Patriot Forge has used advanced technology, value added services and top-notch talent to set itself off as the leader in creating high-quality custom steel products.
Andrea Orr
Patriot Forge Co., a company that shapes raw steel ingots into industrial components, is headquartered in Brantford, Ontario, Canada., a country that long ago closed most of its steel mills
The steel it works with typically comes from domestic sources — plants in the U.S. This lack of nearby supply is just one example of the challenges of working in a maturing industry that saw its heyday years ago.
But Randy Schoenfeldt, who has served as the company’s chief executive officer since 1999, says Patriot Forge has managed to overcome tepid demand for steel by constantly working to distinguish itself from the competition with more varied and superior services.
There are really only a few basic ways of shaping steel into a finished product. The best way for critical path components is Patriot Forge’s specialty, open-die forging, a process in which the steel is heated to a point where it is quite malleable and then pressed or pounded into a shape close to the final net shape.

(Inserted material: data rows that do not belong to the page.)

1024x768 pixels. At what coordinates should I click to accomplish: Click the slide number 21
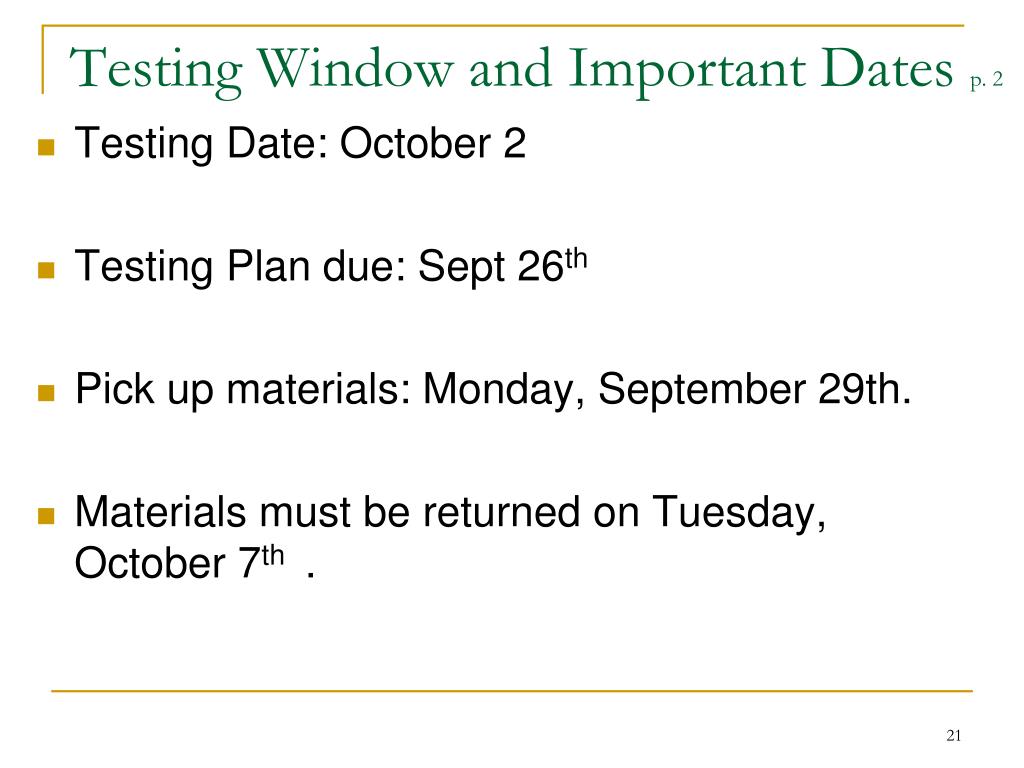[x=952, y=737]
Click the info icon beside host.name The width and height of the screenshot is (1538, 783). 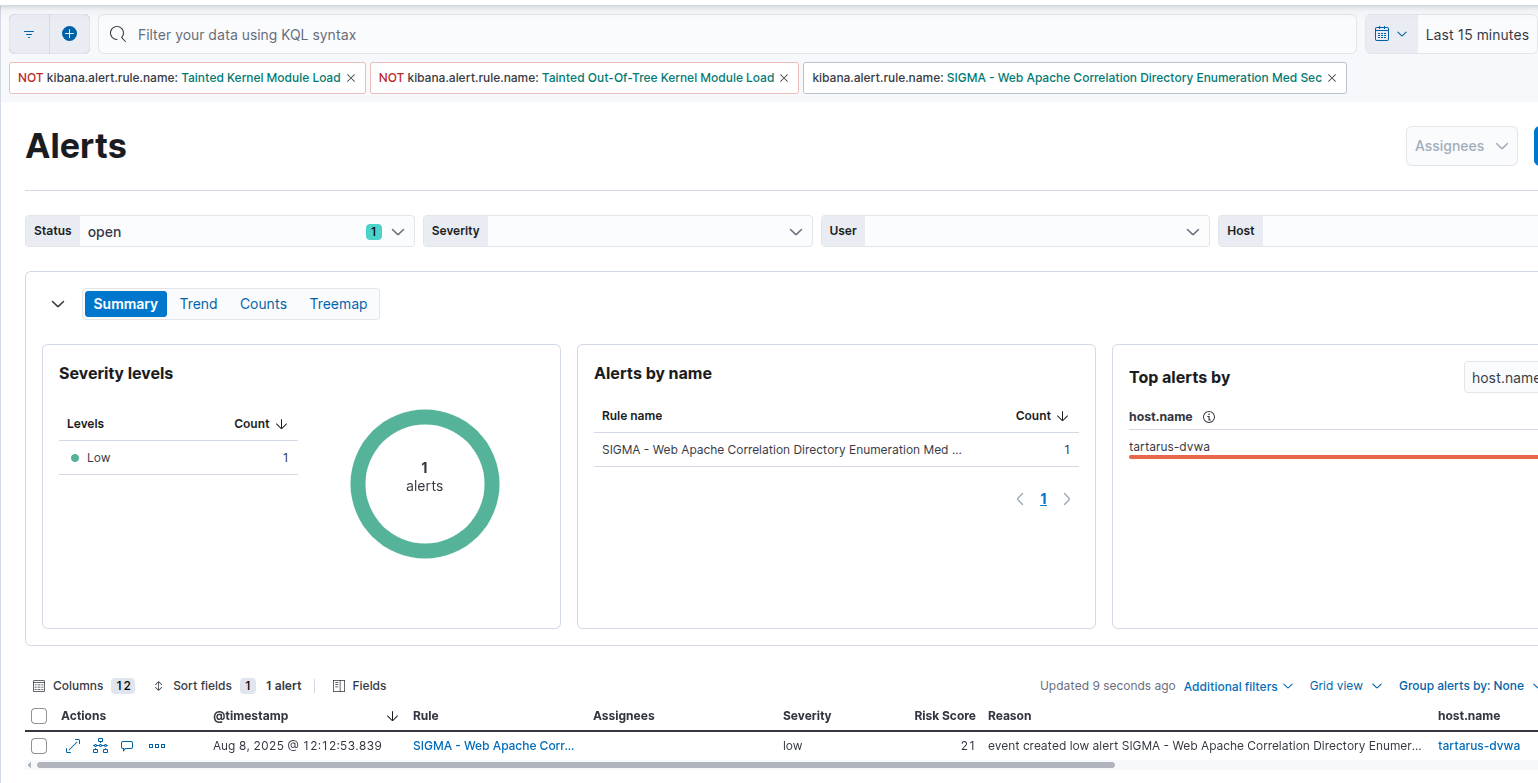click(x=1208, y=417)
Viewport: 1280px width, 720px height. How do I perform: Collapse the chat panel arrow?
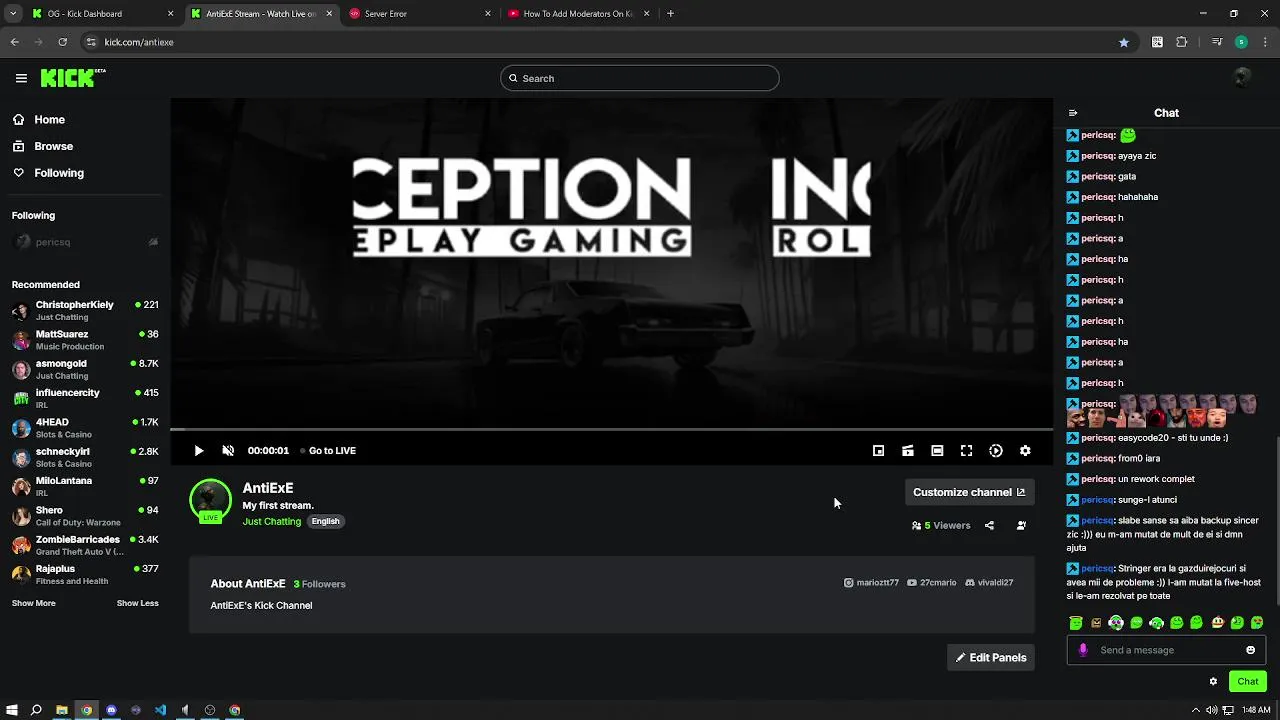pos(1073,113)
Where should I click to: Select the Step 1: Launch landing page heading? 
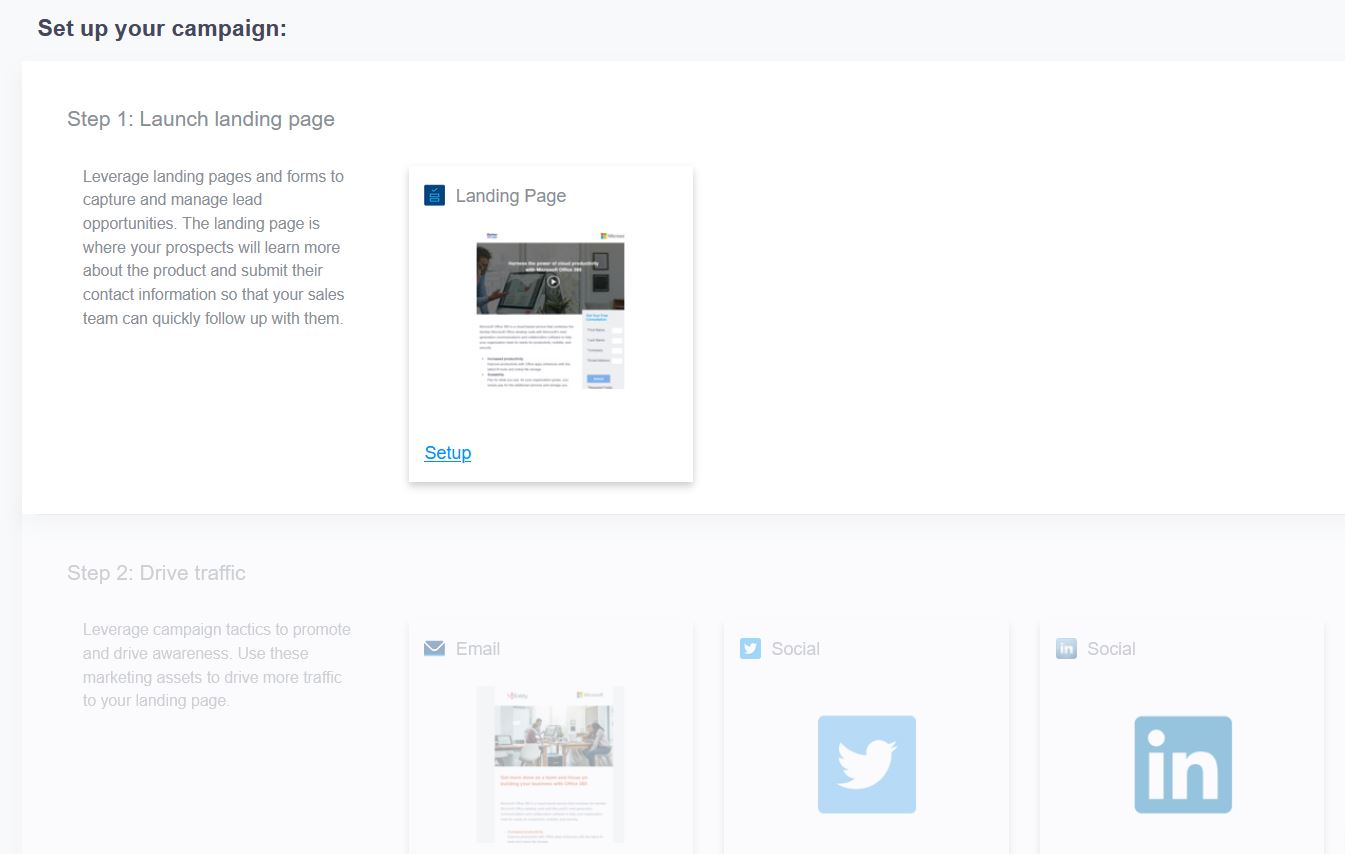click(x=201, y=119)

Because forging allows for more strength in the finished product, it is preferred for critical, sound components.
Patriot Forge makes a range of custom forged components as small as ten pounds all the way up to 30,000 pounds, for companies in the power generation, nuclear, military, aerospace and construction industries.
Although the company’s customers send in general specifications, Schoenfeldt said that it is up to Patriot Forge to determine the best way to make the product.
Over the past 30 years, technological improvements have made it possible for forging companies to adhere to more exact specifications. Patriot Forge has exploited that advanced technology and also worked to train a superior staff so that customers will recognize it as a leader in creating high-quality custom products rather than mass produced ones.
Patriot Forge will sometimes fill orders for large quantities of a single product, but at other times the order is for a single item, for which it must develop a unique forging process.
“It is not our forte to do something that 100 other people can do,” says Schoenfeldt. “We spend a lot of time on R&D on our processes, and we spend a lot of time sitting down with our customers, working through their specifications.”
From Patriot Forge’s humble beginnings as a single plant company with while-you-wait-service, it has grown to over 300 employees that operate four plants around Canada and the U.S. Patriot Forge’s goal is still to deliver this personalized touch. Its customers seem to appreciate the effort.
While the company does not disclose its sales or earnings, Schoenfeldt says that Patriot Forge has about eight percent of the forging market share in North America. It has also benefited from a surge in demand for forging services in recent years, partly reflecting customers’ growing needs for the highest quality, and strength in components which other methods of manufacture can not always produce.
Schoenfeldt says that North American revenues in the forging industry have surged from a little over $500 million three years ago to about $1.3 billion today, and that Patriot Forge’s revenues “are up accordingly.”
The company’s expansion strategy is focused on achieving a balance between driving growth and controlling growth, so that it thrives but does not lose its individual customer focus or its ability to deliver quality, customized products.
One way it has managed to achieve that balance in recent years is to become more involved in the final stages of production. The process of forging is usually followed by machining, a cold finishing process in which all surface imperfections are removed and sizes are refined to design specifications.
Patriot Forge has traditionally left most of the intricate machining to its customers. More recently it has worked with clients to add more value to product before shipping to the customers plant.
“It wasn’t always something that people wanted. They did it themselves,” says Schoenfeldt, who adds that incorporating this final process into the services it offers has helped Patriot Forge become more vertically integrated.
“Our goal is to go further into product development and design more highly processed products with superior properties,” he says, noting that it will help serve an increasingly demanding base of customers.
While companies once used computer bidding to order large quantities of parts, they are now more likely to bid individually for separate items, with great attention to the quality of the forging services.
Vertical integration and attention to skill and detail have helped Patriot Forge grow through challenging times, but it continues to face other hurdles. As more steel mills close, it loses control over the quality of the raw material it is able to purchase.
“It’s become a big issue for us,” Schoenfeldt acknowledges.
There’s also the matter of rising energy costs, which threaten to significantly erode profits. And, as a company that relies so much on a skilled work force, Patriot Forge struggles to overcome the image of steel as a tired industry with limited opportunities for young workers.
Although it invests aggressively in in-house training, it still needs to get new employees to come through its doors. Schoenfeldt says that the growing popularity of the computer and other high-tech sectors as a place to work has corresponded with a rejection of basic industries like steel.
“We do feel that a lot of people don’t have the patience to invest the time it takes to learn an industry such as forging,” he says, “but that has started to change a little bit.”
And he adds: “We have a very good retention rate once people make it past the first few months.”